*** EXERCISE MATERIAL ***

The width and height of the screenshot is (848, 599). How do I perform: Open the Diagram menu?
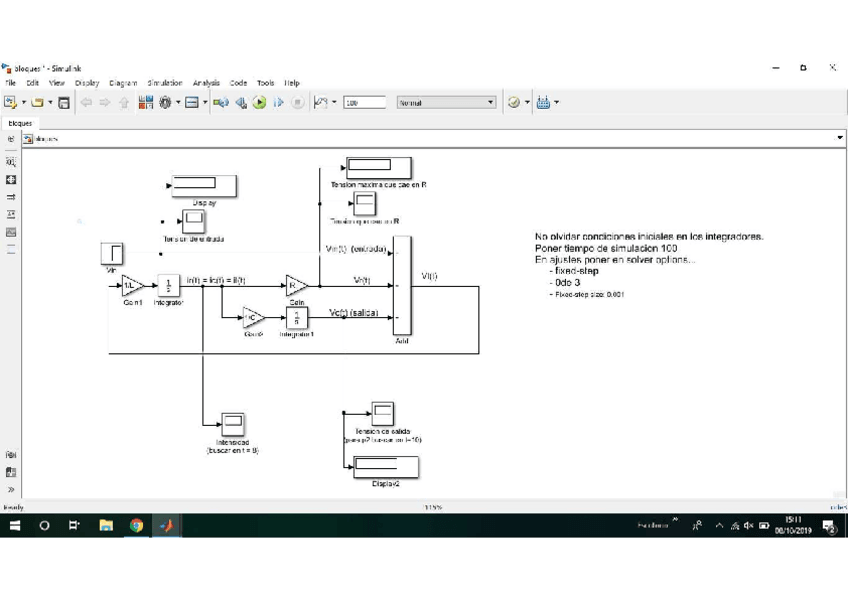point(123,83)
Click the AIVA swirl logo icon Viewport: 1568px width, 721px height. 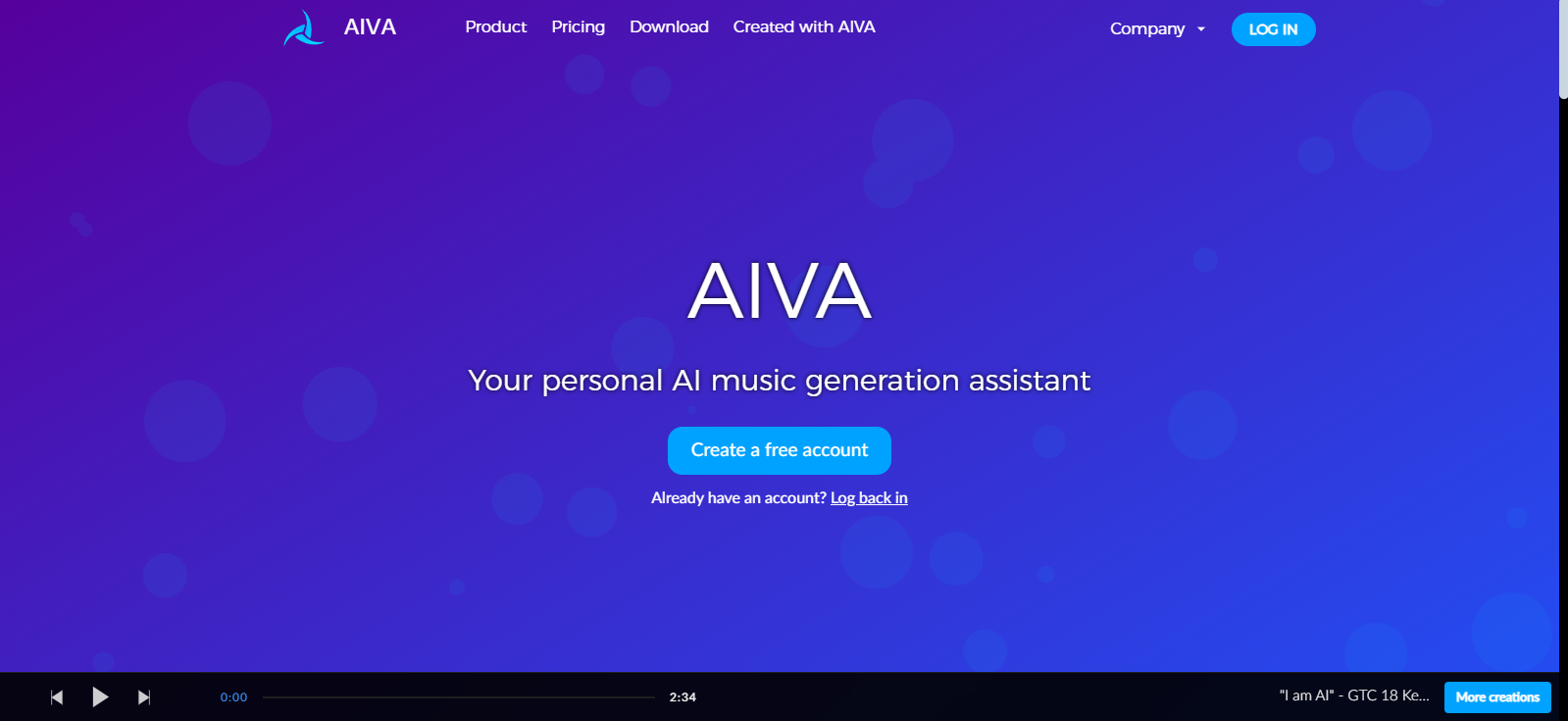[303, 28]
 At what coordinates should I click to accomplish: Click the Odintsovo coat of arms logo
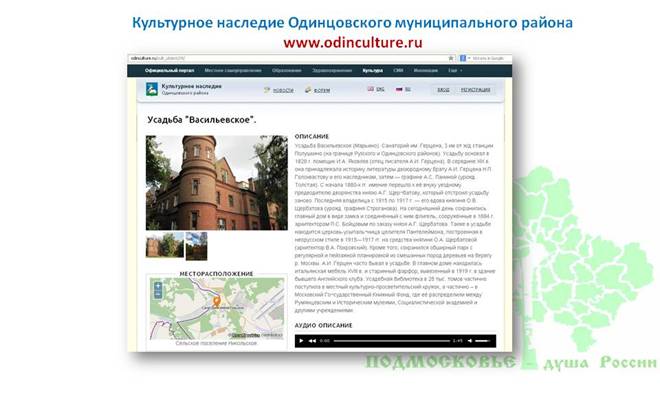pyautogui.click(x=152, y=89)
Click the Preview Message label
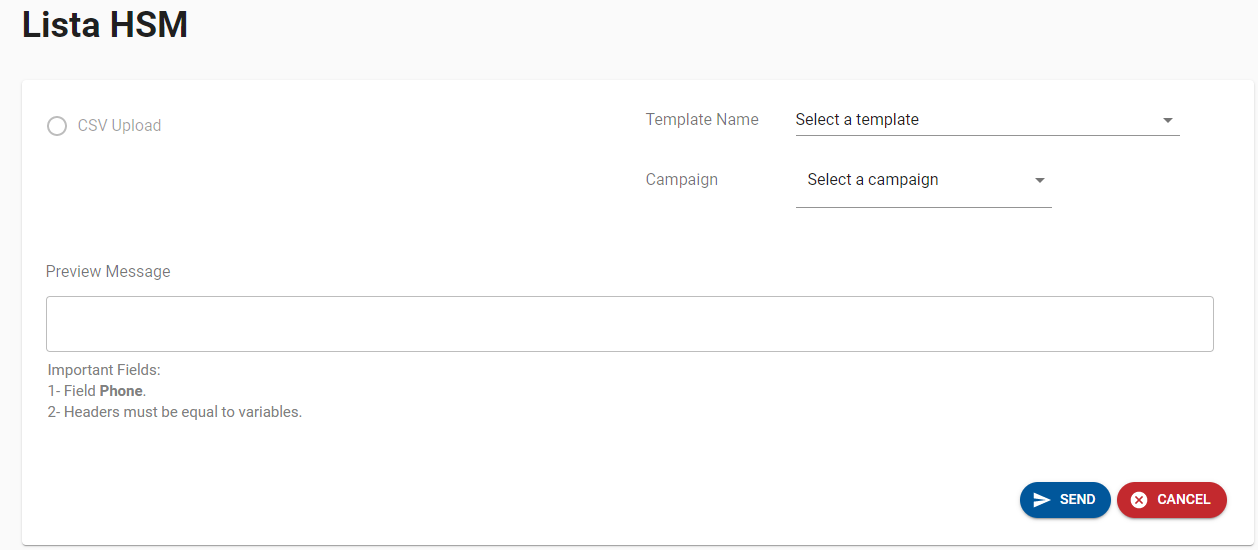 [x=108, y=272]
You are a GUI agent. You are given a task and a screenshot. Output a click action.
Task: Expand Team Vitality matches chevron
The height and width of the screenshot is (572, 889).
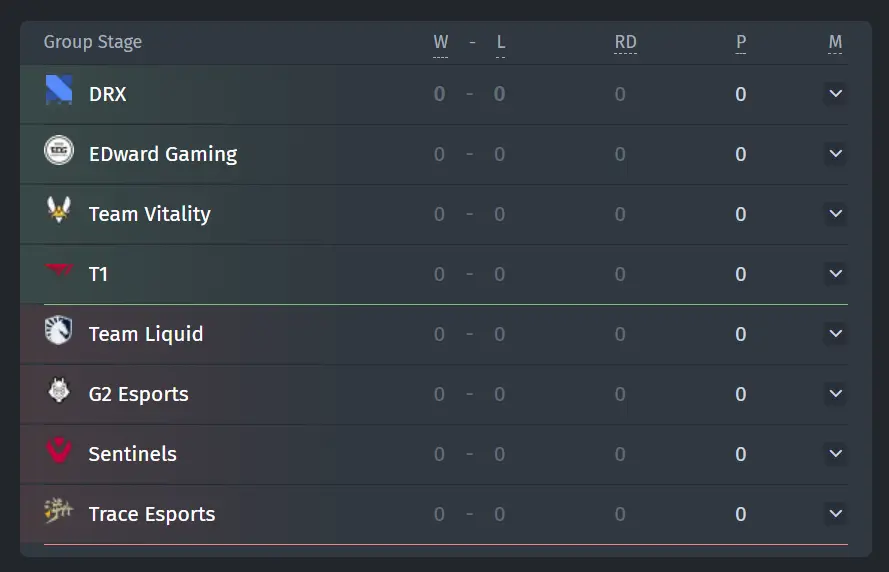[835, 214]
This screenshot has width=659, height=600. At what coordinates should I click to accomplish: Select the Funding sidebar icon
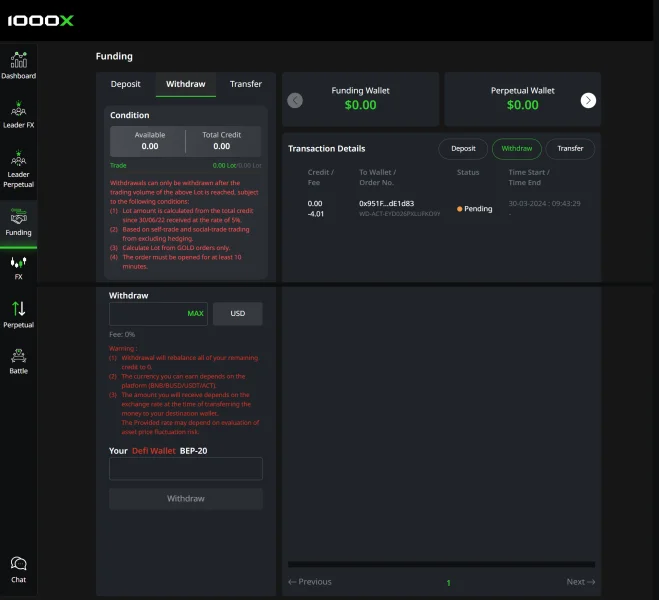point(18,223)
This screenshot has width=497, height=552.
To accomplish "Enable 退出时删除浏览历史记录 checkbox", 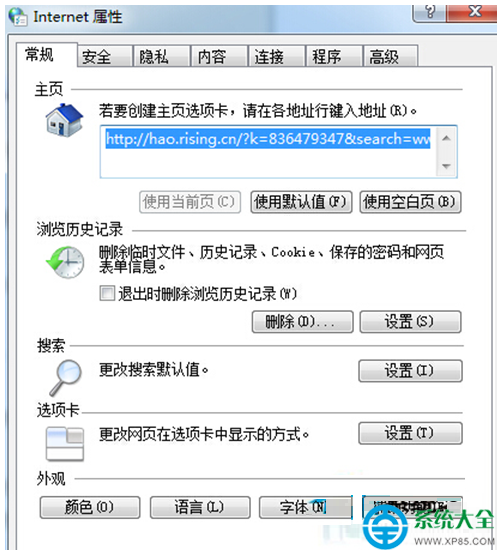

*** End of EXERCISE MATERIAL ***

▶ _PROMPT_
Starting with the line that has "The height and" and ending with the line that has "This screenshot has width=497, height=552.", repeat the lines above exactly, omitting every picture.

▶ _SOLUTION BELOW_
The height and width of the screenshot is (572, 889).
[835, 214]
This screenshot has width=659, height=600. At what coordinates should I click to accomplish: Select the Funding sidebar icon
point(18,223)
This screenshot has width=497, height=552.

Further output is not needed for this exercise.